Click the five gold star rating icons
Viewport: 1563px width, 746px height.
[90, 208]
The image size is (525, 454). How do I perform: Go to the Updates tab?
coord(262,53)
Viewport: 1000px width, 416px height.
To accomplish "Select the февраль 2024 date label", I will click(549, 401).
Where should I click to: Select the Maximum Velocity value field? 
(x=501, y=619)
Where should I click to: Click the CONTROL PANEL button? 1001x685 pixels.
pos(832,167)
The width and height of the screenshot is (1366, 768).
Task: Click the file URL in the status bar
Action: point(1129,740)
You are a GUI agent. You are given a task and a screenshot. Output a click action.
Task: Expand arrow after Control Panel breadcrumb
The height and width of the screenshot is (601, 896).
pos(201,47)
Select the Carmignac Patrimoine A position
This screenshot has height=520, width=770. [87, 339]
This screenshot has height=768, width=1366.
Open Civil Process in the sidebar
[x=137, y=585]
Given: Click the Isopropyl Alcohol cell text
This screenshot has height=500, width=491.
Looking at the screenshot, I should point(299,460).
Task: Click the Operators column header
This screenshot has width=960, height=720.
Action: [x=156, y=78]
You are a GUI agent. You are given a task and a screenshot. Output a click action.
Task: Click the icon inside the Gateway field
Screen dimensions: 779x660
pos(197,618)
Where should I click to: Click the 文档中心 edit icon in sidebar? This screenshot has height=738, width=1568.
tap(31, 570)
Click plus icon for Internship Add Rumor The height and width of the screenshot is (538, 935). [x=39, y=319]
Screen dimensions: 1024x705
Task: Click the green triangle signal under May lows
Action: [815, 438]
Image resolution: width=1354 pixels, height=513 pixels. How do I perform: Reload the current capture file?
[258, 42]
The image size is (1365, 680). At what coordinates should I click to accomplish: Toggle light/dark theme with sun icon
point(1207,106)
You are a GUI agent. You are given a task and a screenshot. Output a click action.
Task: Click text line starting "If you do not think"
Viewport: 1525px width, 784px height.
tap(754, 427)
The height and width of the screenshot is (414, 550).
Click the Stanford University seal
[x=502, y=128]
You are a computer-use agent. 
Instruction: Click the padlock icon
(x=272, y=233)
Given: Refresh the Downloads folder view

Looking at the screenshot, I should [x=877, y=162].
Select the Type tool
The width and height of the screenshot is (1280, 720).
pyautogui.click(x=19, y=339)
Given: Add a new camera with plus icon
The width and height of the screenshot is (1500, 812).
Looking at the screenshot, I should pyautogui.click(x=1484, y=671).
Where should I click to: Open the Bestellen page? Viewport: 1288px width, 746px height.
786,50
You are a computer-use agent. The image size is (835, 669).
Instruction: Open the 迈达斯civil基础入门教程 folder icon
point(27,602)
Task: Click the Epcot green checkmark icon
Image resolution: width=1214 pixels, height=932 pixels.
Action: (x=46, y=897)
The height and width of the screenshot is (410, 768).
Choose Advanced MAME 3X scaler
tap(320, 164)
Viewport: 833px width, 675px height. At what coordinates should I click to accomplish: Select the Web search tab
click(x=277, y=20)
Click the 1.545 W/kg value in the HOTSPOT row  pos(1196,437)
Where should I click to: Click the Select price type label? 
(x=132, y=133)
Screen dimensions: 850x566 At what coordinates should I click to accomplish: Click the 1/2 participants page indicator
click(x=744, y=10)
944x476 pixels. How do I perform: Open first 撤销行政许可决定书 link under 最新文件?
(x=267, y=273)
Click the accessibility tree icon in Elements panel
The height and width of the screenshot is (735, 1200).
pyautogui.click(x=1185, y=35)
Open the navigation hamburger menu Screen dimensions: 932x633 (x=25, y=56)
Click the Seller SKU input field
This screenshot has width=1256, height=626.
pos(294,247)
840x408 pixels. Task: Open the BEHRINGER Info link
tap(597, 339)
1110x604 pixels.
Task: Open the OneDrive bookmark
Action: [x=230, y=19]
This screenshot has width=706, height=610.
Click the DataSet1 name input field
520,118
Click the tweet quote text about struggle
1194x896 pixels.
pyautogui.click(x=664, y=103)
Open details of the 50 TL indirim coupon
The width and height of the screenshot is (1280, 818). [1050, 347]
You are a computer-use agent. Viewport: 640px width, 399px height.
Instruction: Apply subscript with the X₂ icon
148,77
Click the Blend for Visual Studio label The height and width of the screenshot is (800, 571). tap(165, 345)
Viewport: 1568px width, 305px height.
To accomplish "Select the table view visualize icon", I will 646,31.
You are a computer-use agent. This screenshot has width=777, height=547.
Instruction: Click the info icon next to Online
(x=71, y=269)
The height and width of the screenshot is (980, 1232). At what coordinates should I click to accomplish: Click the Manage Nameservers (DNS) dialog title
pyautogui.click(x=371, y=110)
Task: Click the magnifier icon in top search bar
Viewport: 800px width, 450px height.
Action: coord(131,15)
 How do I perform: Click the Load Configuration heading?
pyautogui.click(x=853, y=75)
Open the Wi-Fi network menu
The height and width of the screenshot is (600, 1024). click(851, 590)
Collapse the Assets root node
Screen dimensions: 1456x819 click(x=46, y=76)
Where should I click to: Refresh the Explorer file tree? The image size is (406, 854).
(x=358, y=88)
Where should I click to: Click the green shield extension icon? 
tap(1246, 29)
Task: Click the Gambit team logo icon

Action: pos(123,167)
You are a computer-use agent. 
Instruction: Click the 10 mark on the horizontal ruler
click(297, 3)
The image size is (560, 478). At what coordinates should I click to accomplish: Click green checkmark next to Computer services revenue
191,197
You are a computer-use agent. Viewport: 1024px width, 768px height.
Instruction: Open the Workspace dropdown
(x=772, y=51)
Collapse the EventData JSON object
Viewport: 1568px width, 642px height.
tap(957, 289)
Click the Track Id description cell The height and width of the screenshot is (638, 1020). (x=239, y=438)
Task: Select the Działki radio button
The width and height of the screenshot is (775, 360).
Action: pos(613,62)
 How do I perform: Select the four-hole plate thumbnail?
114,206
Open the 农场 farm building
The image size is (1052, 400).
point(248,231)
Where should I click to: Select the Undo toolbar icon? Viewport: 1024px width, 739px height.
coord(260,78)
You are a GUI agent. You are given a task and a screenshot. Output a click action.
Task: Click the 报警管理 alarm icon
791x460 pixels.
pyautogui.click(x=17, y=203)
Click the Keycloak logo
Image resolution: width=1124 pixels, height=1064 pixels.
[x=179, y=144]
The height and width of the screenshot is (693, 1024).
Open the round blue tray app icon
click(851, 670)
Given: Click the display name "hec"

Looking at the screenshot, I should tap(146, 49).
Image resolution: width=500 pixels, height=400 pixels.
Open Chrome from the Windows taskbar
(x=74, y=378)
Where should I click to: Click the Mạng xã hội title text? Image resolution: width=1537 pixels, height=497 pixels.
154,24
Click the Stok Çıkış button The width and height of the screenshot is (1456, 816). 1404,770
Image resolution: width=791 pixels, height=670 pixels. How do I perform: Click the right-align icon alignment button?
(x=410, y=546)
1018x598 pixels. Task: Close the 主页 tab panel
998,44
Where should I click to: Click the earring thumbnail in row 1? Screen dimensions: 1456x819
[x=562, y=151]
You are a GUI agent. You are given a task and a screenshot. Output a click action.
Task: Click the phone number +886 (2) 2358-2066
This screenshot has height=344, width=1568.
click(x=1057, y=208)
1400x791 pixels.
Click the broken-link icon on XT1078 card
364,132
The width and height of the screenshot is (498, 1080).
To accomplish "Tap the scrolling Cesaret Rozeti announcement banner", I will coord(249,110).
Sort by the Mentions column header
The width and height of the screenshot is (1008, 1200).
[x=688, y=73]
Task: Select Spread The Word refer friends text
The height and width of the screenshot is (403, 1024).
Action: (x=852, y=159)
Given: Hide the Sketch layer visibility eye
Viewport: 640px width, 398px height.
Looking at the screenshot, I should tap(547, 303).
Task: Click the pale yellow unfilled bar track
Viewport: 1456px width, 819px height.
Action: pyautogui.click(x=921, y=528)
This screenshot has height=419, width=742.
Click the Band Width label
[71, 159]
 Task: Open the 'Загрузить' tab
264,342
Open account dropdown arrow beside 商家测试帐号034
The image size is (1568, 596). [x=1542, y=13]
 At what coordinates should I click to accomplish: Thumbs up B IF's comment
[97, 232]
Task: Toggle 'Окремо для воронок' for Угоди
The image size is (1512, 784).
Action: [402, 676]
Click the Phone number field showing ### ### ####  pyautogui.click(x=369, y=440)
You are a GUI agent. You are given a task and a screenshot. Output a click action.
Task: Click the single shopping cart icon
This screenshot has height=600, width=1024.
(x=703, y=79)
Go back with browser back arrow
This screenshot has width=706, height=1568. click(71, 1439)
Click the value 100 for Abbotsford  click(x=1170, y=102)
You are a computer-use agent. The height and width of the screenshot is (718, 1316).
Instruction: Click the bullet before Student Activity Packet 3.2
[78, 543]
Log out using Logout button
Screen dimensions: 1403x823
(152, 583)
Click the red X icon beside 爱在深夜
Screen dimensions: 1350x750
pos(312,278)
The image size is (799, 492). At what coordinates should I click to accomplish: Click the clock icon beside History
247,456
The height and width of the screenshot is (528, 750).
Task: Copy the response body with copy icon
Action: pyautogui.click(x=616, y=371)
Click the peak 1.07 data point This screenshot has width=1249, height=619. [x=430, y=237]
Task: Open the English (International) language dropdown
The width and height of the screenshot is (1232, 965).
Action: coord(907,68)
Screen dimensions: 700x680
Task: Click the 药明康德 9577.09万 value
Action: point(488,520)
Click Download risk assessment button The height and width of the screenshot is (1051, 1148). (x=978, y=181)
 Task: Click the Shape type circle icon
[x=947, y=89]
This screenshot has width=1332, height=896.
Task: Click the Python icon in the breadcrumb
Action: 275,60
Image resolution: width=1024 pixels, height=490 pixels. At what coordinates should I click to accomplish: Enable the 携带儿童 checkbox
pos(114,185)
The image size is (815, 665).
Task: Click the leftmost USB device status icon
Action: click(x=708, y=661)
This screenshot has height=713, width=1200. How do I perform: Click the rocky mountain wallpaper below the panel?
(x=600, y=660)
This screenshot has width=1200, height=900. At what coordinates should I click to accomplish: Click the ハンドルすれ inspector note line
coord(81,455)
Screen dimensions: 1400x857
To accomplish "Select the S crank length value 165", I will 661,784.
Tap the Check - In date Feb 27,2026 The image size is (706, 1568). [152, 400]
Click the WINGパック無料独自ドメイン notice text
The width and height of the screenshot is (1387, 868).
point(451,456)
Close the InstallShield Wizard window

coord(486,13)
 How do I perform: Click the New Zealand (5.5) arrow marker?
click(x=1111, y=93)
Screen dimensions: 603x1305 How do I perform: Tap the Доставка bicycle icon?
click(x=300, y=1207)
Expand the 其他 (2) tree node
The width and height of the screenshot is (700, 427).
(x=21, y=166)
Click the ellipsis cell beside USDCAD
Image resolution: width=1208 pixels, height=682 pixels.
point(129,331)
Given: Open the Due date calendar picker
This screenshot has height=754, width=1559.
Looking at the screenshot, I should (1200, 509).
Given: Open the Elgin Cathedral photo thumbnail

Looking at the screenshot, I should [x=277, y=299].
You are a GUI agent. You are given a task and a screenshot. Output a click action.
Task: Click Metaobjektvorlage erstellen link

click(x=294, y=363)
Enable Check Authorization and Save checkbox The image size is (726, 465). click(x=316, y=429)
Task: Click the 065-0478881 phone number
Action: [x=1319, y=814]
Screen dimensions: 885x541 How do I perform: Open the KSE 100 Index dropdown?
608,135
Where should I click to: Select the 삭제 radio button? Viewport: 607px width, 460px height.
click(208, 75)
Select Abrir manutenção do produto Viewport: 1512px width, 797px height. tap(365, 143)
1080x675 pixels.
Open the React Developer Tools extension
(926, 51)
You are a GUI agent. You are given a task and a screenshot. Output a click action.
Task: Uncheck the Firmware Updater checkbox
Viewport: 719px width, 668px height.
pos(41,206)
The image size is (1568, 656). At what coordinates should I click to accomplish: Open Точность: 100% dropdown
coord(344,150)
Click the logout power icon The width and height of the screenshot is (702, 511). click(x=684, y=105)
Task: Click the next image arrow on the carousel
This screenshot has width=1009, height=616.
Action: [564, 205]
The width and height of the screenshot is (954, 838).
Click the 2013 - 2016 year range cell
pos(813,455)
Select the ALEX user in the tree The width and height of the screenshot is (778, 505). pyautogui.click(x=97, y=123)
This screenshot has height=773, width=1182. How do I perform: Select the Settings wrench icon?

- - - - - - -

> [To do]: The string "column" shows up in some lines of the listing. Copy each such line.

> [Exercise output]:
Task: Click the Operators column header
Sort by the Mentions column header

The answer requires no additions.